Trials / Completed
CompletedNCT02770378
A Proof-of-concept Clinical Trial Assessing the Safety of the Coordinated Undermining of Survival Paths by 9 Repurposed Drugs Combined With Metronomic Temozolomide (CUSP9v3 Treatment Protocol) for Recurrent Glioblastoma
- Status
- Completed
- Phase
- Phase 1 / Phase 2
- Study type
- Interventional
- Enrollment
- 10 (actual)
- Sponsor
- University of Ulm · Academic / Other
- Sex
- All
- Age
- 18 Years
- Healthy volunteers
- Not accepted
Summary
A proof-of-concept clinical trial assessing the safety of the coordinated undermining of survival paths by 9 repurposed drugs combined with metronomic temozolomide (CUSP9v3 treatment protocol) for recurrent glioblastoma
Detailed description
A proof-of-concept clinical trial assessing the safety of the coordinated undermining of survival paths by 9 repurposed drugs (aprepitant, auranofin, captopril, celecoxib, disulfiram, itraconazole, minocycline, ritonavir and sertraline) combined with metronomic temozolomide (CUSP9v3 treatment protocol) for recurrent glioblastoma.

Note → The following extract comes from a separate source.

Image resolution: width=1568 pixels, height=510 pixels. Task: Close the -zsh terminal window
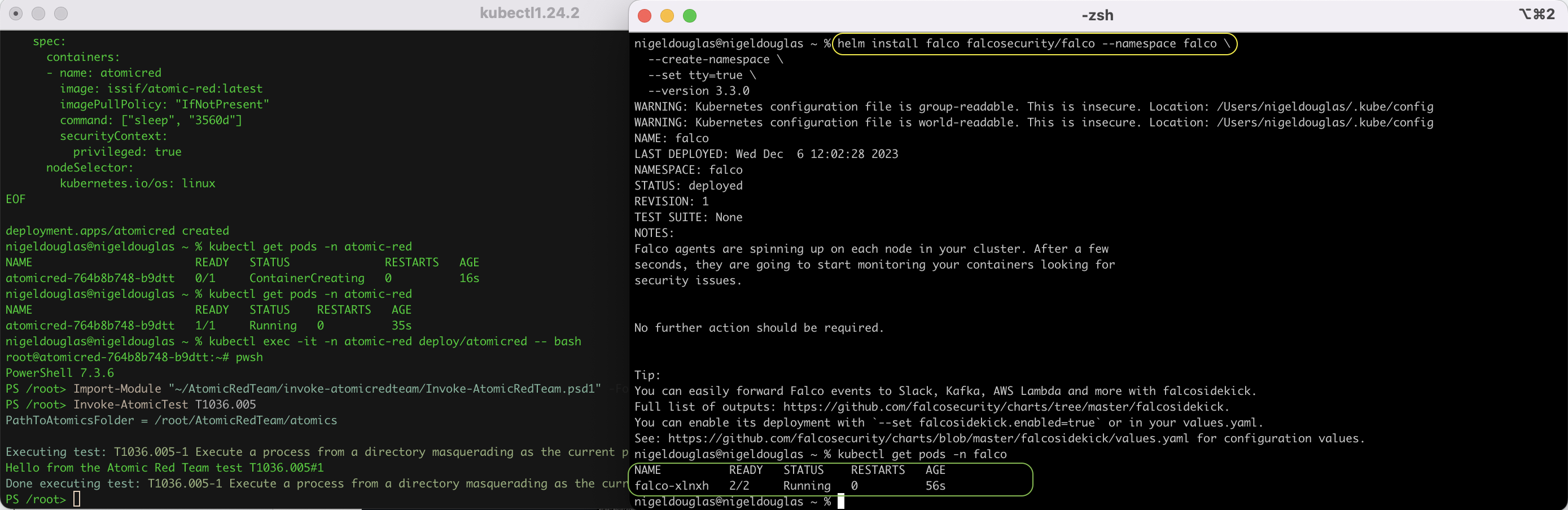pos(645,16)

This is a phase I study for subjects of 18 years and older with glioblastoma that has relapsed after radiation and chemotherapy, as confirmed by histology and MRI. A total of 10 patients will be treated with the CUSP9v3 treatment protocol. This is a monocentric trial: all patients will be treated at Ulm University Hospital.
Conditions
Interventions
| Type | Name | Description |
|---|---|---|
| DRUG | Temozolomide | Patients will receive temozolomide at a dose of 20 mg/m² BSA twice daily with start day 1 during induction and treatment cycles |
| DRUG | Aprepitant | Patients will receive aprepitant at a dose of 80 mg p.o. once daily with start day 1 during induction and treatment cycles |
| DRUG | Minocycline | Induction cycle day 3-4: minocycline 50 mg p.o. twice daily from day 19-20; minocycline 100 mg p.o. twice daily during treatment cycle 1-12 (28 days); minocycline 100 mg p.o. twice daily |
| DRUG | Disulfiram | Induction cycle day 5-6: disulfiram 250 mg p.o. once daily from day 21-22; disulfiram 250 mg p.o. twice daily during treatment cycle 1-12 (28 days); disulfiram 250 mg p.o. twice daily |
| DRUG | Celecoxib | Induction cycle day 1-35: day 7-8: celecoxib 200 mg p.o. twice daily from day 23-24; celecoxib 400 mg p.o. twice daily during treatment cycle 1-12 (28 days); celecoxib 400 mg p.o.twice daily |
| DRUG | Sertraline | Induction cycle day 1-35: day 9-10: sertraline 50 mg p.o. twice daily, day 31-32: sertraline 100 mg p.o. twice daily; treatment cycle 1-12: sertraline 100 mg p.o. twice daily |
| DRUG | Captopril | Induction cycle day 1-35: day 11-12: captopril 25 mg p.o. twice daily, day 25-26: captopril 50 mg p.o. twice daily; treatment cycle 1-12 (28 days): captopril 50 mg p.o. twice daily |
| DRUG | Itraconazole | Induction cycle day 1-35: day 13-14: itraconazole 200 mg p.o. once daily day 27-28; itraconazole 200 mg p.o. twice daily; treatment cycle 1-12 (28 days): itraconazole 200 mg p.o.twice daily |
| DRUG | Ritonavir | Induction cycle day 1-35: day 15-16: ritonavir 200 mg p.o. once daily, day 29-30: ritonavir 200 mg p.o. twice daily, day 35: ritonavir 400 mg p.o. twice daily; treatment cycle 1-12 (28 days): ritonavir 400 mg p.o. twice daily |
| DRUG | Auranofin | Induction cycle day 1-35: day 17-18: auranofin 3 mg p.o. once daily, day 33-34 auranofin 3 mg p.o. twice daily; treatment cycle 1-12 auranofin 3 mg p.o. twice daily |
Timeline
- Start date
- 2016-11-01
- Primary completion
- 2018-10-01
- Completion
- 2020-12-01
- First posted
- 2016-05-12
- Last updated
- 2021-10-05
Locations
1 site across 1 country: Germany
Source: ClinicalTrials.gov record NCT02770378. Inclusion in this directory is not an endorsement.